Top of Supplied records
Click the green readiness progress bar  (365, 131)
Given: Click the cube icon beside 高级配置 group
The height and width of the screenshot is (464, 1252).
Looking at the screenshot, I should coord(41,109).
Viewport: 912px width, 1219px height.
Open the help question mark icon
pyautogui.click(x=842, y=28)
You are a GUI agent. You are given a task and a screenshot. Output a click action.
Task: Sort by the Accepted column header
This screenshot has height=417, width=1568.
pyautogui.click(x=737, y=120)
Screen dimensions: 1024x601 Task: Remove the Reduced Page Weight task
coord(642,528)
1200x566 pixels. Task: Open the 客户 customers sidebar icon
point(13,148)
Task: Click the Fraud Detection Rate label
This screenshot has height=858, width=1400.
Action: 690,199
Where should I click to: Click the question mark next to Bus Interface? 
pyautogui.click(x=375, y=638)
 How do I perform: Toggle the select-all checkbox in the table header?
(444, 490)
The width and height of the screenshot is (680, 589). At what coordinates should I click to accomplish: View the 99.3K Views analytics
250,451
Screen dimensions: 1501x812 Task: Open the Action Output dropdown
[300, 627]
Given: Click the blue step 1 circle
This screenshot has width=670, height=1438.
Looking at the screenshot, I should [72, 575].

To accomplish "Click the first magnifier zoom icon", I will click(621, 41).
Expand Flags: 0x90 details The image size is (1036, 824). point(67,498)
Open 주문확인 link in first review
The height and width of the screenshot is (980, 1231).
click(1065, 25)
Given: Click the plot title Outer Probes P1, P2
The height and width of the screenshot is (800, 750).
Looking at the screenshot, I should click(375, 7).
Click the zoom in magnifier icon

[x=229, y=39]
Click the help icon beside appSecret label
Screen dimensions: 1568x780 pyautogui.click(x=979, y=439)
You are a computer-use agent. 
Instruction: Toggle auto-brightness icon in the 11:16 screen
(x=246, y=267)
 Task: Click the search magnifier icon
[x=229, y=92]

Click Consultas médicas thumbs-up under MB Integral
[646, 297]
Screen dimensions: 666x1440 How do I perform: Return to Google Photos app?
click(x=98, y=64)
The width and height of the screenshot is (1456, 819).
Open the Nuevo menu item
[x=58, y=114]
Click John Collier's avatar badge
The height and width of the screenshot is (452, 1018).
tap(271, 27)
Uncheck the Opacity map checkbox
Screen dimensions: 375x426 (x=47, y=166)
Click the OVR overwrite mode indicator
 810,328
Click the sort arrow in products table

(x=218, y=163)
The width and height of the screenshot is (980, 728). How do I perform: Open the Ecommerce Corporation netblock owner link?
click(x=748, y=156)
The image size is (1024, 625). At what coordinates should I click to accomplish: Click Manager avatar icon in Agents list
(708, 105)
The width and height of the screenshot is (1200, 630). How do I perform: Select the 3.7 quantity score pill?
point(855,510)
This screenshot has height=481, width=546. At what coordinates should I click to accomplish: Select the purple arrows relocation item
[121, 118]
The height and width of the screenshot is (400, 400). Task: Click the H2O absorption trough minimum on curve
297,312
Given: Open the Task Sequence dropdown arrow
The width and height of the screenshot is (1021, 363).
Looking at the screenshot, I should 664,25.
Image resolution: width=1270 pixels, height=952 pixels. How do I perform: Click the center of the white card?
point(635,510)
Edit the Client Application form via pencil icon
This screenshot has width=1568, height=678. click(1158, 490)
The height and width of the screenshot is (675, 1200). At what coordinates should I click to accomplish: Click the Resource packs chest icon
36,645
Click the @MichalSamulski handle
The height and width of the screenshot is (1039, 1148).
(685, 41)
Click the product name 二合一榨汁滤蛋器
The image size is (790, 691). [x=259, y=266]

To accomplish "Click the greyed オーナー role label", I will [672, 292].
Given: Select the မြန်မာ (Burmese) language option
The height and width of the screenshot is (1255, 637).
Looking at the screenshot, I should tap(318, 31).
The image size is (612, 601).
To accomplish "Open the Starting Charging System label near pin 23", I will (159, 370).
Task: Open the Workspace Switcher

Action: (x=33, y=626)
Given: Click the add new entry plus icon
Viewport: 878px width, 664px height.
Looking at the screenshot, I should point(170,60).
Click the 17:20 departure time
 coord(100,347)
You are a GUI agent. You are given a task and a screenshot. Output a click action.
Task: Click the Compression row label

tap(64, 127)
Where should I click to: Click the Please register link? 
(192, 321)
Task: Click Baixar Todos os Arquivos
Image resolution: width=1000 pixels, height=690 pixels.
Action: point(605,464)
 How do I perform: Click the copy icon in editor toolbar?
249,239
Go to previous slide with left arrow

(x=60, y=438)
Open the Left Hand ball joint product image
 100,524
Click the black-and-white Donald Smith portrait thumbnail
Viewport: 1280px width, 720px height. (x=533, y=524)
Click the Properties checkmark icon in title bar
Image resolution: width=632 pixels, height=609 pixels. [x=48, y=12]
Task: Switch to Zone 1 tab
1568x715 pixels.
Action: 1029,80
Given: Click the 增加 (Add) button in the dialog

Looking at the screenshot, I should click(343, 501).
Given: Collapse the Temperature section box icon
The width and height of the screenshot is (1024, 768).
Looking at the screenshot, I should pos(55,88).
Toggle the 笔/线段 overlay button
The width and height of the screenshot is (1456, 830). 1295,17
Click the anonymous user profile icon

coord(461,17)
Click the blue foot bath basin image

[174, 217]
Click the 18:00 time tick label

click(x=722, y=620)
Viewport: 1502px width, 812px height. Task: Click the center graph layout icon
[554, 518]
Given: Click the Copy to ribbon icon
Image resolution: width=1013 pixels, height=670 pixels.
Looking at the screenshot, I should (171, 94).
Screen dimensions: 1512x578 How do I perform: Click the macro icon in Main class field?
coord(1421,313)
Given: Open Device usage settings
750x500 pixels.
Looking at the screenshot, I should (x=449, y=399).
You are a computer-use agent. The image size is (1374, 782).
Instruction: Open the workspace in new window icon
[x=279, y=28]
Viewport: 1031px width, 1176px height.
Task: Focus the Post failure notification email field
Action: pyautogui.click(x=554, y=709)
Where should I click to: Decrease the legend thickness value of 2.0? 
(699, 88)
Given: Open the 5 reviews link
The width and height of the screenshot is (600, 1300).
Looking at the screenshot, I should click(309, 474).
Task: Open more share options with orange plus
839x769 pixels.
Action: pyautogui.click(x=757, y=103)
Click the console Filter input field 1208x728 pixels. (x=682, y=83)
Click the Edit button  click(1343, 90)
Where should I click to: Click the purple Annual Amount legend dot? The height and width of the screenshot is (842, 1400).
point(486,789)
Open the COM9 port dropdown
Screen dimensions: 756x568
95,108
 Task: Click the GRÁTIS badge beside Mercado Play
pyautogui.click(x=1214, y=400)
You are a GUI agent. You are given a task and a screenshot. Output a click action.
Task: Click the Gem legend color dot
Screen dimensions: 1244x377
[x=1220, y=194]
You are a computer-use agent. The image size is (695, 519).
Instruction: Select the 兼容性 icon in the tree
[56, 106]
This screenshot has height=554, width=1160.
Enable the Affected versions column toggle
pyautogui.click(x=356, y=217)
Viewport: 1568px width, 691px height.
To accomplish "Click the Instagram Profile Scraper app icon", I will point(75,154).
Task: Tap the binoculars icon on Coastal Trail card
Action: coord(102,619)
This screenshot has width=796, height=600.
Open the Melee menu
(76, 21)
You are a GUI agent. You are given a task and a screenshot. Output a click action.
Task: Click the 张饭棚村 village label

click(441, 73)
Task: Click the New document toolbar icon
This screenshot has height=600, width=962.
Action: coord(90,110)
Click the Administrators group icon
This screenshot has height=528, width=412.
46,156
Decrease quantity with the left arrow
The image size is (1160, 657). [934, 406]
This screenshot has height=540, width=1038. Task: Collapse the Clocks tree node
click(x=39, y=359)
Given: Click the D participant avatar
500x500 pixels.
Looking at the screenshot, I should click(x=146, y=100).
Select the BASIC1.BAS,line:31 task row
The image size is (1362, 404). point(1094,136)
Bottom of Supplied records
■ Action item: Reproduce word for word the lines of the records above, beginning at the first and ending with the line where "Given: Click the blue step 1 circle" appears, and nothing past it.

■ Solution:
Click the green readiness progress bar  (365, 131)
Given: Click the cube icon beside 高级配置 group
The height and width of the screenshot is (464, 1252).
Looking at the screenshot, I should coord(41,109).
Viewport: 912px width, 1219px height.
Open the help question mark icon
pyautogui.click(x=842, y=28)
You are a GUI agent. You are given a task and a screenshot. Output a click action.
Task: Sort by the Accepted column header
This screenshot has height=417, width=1568.
pyautogui.click(x=737, y=120)
Screen dimensions: 1024x601 Task: Remove the Reduced Page Weight task
coord(642,528)
1200x566 pixels. Task: Open the 客户 customers sidebar icon
point(13,148)
Task: Click the Fraud Detection Rate label
This screenshot has height=858, width=1400.
Action: 690,199
Where should I click to: Click the question mark next to Bus Interface? 
pyautogui.click(x=375, y=638)
 How do I perform: Toggle the select-all checkbox in the table header?
(444, 490)
The width and height of the screenshot is (680, 589). At what coordinates should I click to accomplish: View the 99.3K Views analytics
250,451
Screen dimensions: 1501x812 Task: Open the Action Output dropdown
[300, 627]
Given: Click the blue step 1 circle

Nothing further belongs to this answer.